Desperate times call for desperate measures – that’s how political experts describe the Democratic Alliance’s (DA’s) move to consider deploying the party’s federal leader, Mmusi Maimane, as Western Cape premier.
The party’s fear of losing the Western Cape is why it may take this route. The DA wants to use Maimane’s leadership clout to stop a possible takeover of the Western Cape by the ANC in 2019.
Maimane’s spokesperson, Portia Adams, said this was “not a done deal”, but Maimane was being proposed as one the options being discussed by the party.
“Yes, the leader is discussing this matter. He is having extensive discussions with various structures, including the selection panel and the federal executive. Nothing is confirmed yet,” Adams said.
She said the name of the Western Cape premiership candidate would be announced tomorrow. There were still a number of Western Cape-based candidates being considered.
“There is no premier candidate as yet. There is a rigorous process to select that candidate,” Adams said.
But political analysts said there was a high possibility Maimane would be the candidate as a strategic move to counter the ANC in the province.

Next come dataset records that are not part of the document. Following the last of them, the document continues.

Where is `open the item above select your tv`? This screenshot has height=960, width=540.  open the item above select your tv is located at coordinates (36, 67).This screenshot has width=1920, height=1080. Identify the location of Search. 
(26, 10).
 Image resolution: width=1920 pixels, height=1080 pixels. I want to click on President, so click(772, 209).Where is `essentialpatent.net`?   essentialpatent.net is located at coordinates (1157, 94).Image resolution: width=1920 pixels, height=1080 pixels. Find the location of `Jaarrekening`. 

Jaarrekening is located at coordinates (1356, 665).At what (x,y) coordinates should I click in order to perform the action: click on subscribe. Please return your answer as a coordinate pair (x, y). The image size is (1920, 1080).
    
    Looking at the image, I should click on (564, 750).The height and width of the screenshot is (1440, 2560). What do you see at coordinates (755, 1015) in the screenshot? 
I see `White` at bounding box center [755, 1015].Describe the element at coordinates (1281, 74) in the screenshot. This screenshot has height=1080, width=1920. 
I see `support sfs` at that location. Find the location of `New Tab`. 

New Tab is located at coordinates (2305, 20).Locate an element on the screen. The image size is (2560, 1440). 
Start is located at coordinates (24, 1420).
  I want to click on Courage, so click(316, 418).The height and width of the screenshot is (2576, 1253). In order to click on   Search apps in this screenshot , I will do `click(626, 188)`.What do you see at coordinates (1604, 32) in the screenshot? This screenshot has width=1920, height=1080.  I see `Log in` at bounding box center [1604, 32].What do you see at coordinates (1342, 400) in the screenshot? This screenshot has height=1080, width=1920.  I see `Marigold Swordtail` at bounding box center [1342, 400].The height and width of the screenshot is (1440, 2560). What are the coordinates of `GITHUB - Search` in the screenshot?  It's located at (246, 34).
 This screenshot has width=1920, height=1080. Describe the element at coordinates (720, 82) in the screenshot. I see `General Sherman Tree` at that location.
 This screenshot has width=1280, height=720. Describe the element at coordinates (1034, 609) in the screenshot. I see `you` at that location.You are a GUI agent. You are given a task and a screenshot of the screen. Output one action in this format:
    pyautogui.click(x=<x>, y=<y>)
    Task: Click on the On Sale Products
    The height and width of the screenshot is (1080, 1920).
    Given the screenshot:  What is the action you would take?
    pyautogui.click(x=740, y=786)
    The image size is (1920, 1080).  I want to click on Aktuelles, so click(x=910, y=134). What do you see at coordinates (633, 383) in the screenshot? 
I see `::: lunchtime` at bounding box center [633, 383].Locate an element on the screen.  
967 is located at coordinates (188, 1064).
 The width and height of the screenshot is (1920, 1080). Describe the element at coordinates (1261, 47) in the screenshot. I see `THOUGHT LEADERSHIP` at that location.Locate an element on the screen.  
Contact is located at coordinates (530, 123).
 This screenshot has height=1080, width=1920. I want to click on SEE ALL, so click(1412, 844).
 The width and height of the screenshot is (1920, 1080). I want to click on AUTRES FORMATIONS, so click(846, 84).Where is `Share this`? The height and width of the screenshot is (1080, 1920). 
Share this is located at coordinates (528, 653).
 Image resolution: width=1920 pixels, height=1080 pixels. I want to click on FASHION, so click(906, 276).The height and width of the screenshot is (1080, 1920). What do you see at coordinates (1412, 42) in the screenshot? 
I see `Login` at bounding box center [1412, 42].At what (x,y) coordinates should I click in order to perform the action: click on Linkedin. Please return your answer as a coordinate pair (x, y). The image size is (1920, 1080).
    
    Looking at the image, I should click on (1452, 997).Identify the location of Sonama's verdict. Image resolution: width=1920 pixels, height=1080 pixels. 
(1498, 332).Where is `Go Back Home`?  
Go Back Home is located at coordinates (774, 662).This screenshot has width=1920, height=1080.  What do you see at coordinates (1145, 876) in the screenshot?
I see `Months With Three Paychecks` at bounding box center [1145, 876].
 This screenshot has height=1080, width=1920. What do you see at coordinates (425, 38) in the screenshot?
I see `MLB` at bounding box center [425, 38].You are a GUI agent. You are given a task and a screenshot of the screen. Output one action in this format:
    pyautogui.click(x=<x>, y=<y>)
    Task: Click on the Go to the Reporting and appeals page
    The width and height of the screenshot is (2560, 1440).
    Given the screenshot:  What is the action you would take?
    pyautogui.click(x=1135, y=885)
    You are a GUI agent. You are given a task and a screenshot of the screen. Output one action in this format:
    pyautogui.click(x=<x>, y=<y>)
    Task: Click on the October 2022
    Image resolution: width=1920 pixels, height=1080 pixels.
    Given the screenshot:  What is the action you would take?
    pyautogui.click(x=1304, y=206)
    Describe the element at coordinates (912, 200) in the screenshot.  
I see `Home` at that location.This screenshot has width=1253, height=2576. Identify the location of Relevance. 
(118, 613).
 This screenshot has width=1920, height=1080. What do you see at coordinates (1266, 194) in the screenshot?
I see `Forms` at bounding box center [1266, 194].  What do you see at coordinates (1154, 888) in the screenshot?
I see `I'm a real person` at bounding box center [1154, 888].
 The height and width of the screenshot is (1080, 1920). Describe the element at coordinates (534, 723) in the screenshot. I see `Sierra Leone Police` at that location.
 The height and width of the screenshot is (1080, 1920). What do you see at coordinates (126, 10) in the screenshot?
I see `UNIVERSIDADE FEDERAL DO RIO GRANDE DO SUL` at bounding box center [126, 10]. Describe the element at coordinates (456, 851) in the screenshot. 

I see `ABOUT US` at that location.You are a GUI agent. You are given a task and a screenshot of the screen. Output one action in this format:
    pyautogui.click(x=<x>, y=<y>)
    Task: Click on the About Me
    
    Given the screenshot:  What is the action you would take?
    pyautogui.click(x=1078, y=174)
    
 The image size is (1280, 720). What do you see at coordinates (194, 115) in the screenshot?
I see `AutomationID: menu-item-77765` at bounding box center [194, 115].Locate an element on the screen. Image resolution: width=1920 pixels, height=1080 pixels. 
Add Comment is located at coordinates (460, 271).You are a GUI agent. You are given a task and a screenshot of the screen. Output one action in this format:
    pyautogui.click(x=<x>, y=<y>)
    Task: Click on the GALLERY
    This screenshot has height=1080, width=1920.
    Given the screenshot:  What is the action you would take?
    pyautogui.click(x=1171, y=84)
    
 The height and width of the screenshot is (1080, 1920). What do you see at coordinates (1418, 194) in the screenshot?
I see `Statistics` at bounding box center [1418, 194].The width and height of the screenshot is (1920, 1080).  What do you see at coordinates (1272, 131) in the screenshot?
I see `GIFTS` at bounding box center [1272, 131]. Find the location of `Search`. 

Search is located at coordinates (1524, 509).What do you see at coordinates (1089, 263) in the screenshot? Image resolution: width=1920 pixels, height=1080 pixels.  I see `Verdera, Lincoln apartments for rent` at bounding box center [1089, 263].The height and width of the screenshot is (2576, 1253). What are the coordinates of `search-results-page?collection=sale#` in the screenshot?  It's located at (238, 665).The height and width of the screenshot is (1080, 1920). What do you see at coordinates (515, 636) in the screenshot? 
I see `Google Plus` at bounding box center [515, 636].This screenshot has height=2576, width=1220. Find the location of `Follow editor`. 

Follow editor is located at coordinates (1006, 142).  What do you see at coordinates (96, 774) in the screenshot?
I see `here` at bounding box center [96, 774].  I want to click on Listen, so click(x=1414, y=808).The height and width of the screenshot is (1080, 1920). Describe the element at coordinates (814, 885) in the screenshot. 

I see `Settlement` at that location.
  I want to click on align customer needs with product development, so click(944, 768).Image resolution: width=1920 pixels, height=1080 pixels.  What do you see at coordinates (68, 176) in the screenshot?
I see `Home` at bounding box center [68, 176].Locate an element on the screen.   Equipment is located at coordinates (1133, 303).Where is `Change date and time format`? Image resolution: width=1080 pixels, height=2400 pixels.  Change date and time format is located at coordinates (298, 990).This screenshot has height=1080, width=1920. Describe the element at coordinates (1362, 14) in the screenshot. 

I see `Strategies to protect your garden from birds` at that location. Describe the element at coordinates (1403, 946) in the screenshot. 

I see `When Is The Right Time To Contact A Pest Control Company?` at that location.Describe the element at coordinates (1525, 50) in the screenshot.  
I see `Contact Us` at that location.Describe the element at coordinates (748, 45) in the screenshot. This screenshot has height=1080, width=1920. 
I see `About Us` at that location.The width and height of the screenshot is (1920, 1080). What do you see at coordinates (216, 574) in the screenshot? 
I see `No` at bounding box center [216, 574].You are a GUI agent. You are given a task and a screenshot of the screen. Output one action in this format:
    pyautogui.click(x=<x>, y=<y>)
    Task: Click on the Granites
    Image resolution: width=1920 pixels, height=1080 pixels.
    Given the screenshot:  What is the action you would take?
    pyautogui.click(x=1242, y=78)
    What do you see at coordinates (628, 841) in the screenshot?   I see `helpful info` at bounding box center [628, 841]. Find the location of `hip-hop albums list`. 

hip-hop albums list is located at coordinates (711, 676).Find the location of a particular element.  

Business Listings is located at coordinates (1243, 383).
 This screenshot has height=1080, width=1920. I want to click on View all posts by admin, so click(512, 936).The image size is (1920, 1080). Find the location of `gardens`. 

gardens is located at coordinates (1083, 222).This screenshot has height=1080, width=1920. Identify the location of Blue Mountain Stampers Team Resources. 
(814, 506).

Political analyst Susan Booysen said the DA was calculating its fortunes after polls indicated that the ANC might be able to hold on to Gauteng in 2019 due to the weak opposition in the province.
“The DA in the Western Cape still has the best chance of still being in government. That the polls show the ANC was doing well in the Western Cape currently is a source of worry for the DA, so they feel they might need their national leader to lead their campaign there,” Booysen said.
Another analyst, Daniel Silke, said a redeployment of Maimane was a desperate measure by the party to stay in power. It was also an admission that Maimane could not muster enough strength to drop the ANC support down to below 50% votes in 2019.
Booysen said that, to the DA, the Western Cape was more important than national government, where they felt they had no chance of winning, for the time being. They would rather fight to keep the power they had than fight for the power they couldn’t win.
If Maimane were to stand as Western Cape premier, the party would scurry around for someone strong enough to challenge Ramaphosa.
It would have to field leaders such as federal council chair James Selfe or party chief whip John Steenhuisen.